Meaningless legislation? Not to top lawmakers

An overhead view of legislators at the Minnesota House
From legal marijuana to an ID requirement for voters, the Minnesota House and Senate have advanced several proposals this session that appear to have no chance of becoming law. Still, leaders say there are good reasons to debate them.
Evan Frost | MPR News

Republicans in the Minnesota Senate and Democrats in the House have spent 10 weeks advancing several bills that appear to have little chance of becoming law.

From legal marijuana to a photo ID requirement to vote, the bills draw strong support from the party in charge of the House or Senate, but little support from the other party. Because control of the Legislature is divided, with a Democratic majority in the House and Republicans in charge of the Senate, the bills are more likely to stall out than to reach the governor’s desk.

And the work on such items will soon give way to compromise, as the need to pass a two-year state budget overtakes policy bills that have drawn only enough support to pass one house. 

Although some items seem doomed, Senate Majority Leader Paul Gazelka, R-East Gull Lake, said there are good reasons to pass bills even when the other chamber is opposed. Such proposals can make important statements, Gazelka said, and they can potentially come into play at the end of session.

“Both sides will at times move a particular bill that the other side might be passionately opposed to,” Gazelka said. “There are times when you end up getting those in the very end as a compromise.” 

Senate Republicans have been focused on undoing the pandemic-related emergency orders of DFL Gov. Tim Walz, especially those that closed businesses and schools.

They also want to trim state agency spending and require a photo ID to vote. 

Minnesotans rejected a photo ID constitutional amendment in 2012, and Democrats oppose it. But Sen. Scott Newman, R-Hutchinson, the bill’s author, is not letting that get in the way.

“There is in my estimation no reason whatsoever why any representative or any senator should hesitate to come forward with an initiative that they feel is important and should be discussed for the benefit of the people of the state of Minnesota,” Newman said.

The priorities House Democrats announced earlier this year included worker protections, and more support for schools, child care providers and housing. They're also continuing their push to legalize marijuana, even though Senate Republicans are opposed and are unlikely to hold any hearings.

Still, House Majority Leader Ryan Winkler, DFL-Golden Valley, sees his marijuana bill as one worth fighting for. He believes that it will eventually become law. 

“Legalization is coming, and Sen. Gazelka in the end can’t stop that,” Winkler said. “It’s much better to be constructive and have a role in shaping the policy.”

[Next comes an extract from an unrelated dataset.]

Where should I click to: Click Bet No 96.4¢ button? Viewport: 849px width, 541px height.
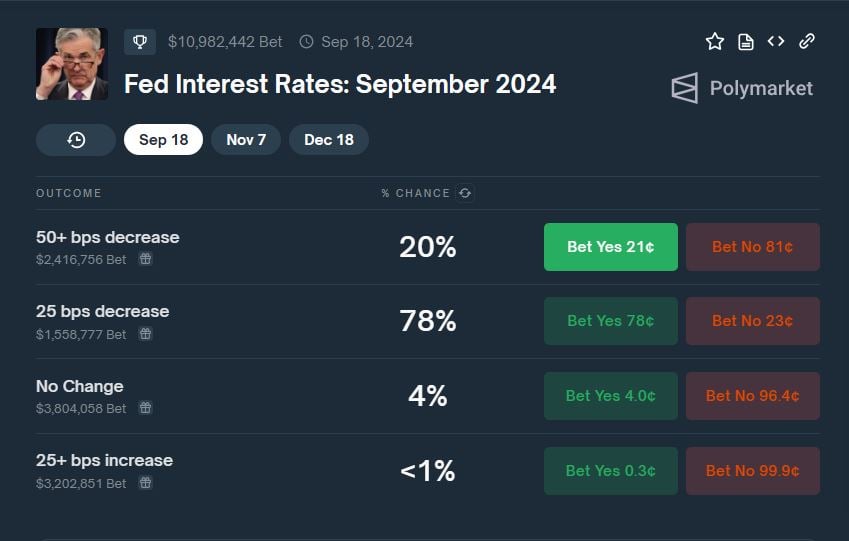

The recent release of a new economic forecast, which showed a big change in Minnesota’s fiscal outlook, has set the stage for the budget work that will dominate the remaining months of the legislative session.

Lawmakers face a series of committee deadlines beginning at the end of this week that will start to bring committee discussions on policy matters to a close.

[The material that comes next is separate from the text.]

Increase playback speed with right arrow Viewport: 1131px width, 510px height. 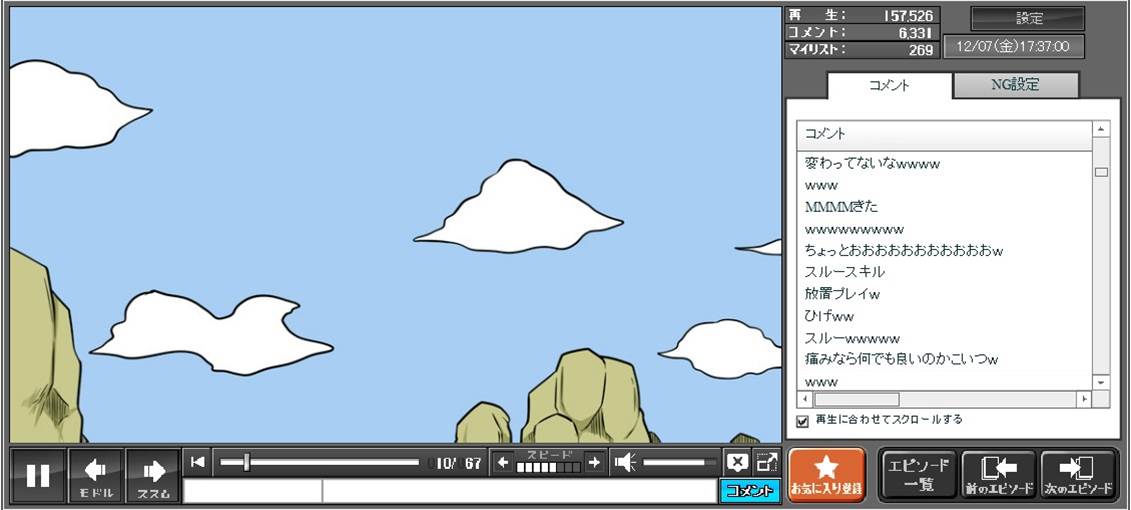594,462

Three people sit at a table in an auditorium.
Gov. Tim Walz answers a question as Senate Majority Leader Paul Gazelka, right, and House Speaker Melissa Hortman, left, listen during a legislative preview panel inside of the Minnesota Senate Building in St. Paul, on Feb 5, 2020.
Evan Frost | MPR News 2020

Some may view the pursuit of deeply partisan legislation as a waste of time. But House Speaker Melissa Hortman, DFL-Brooklyn Park, sees lawmakers making sincere attempts to improve peoples’ lives through their proposals.

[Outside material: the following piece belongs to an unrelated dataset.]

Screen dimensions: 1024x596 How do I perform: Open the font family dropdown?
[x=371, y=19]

“It’s not an exercise in demonstrating to the world what we stand for,” Hortman said. “It’s an attempt to make this the law of Minnesota.”

Hortman also knows that anything can happen in the closing days and hours of a legislative session when leaders try to hammer out agreements. She agreed with Gazelka that those competing ideas can be the key to finding compromise.

“I think it’s entirely appropriate that Senate Republicans are pursuing policies that they think will improve Minnesota, and House Democrats are pursuing policies we think will improve Minnesota,” Hortman said. “And it really remains to be seen what shakes out in the end.”